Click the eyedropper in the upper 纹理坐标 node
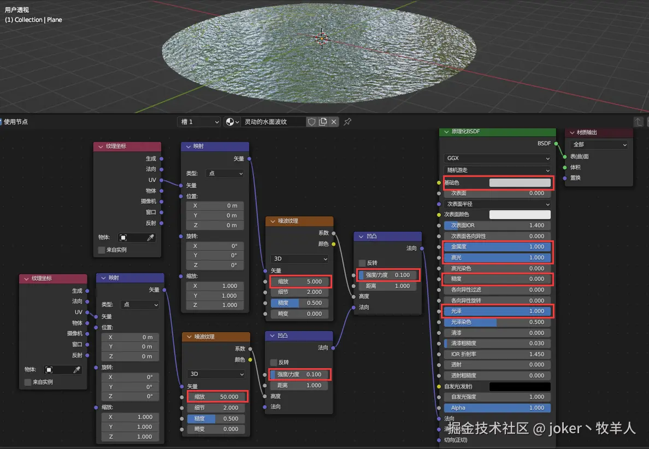 (x=151, y=238)
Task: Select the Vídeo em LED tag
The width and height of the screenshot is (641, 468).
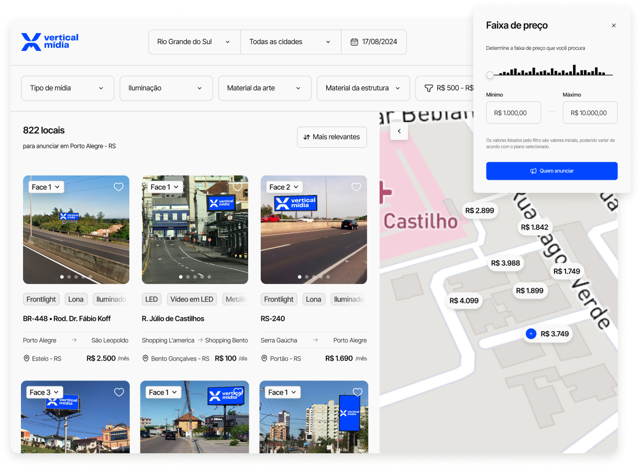Action: tap(192, 299)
· · ·
DESCRIPTION OF THE TASK | The whole listing above, word for word: repeat it with the pictures excluded.

ANSWER SECTION |
Click the eyedropper in the upper 纹理坐标 node
 (x=151, y=238)
Task: Select the Vídeo em LED tag
The width and height of the screenshot is (641, 468).
Action: tap(192, 299)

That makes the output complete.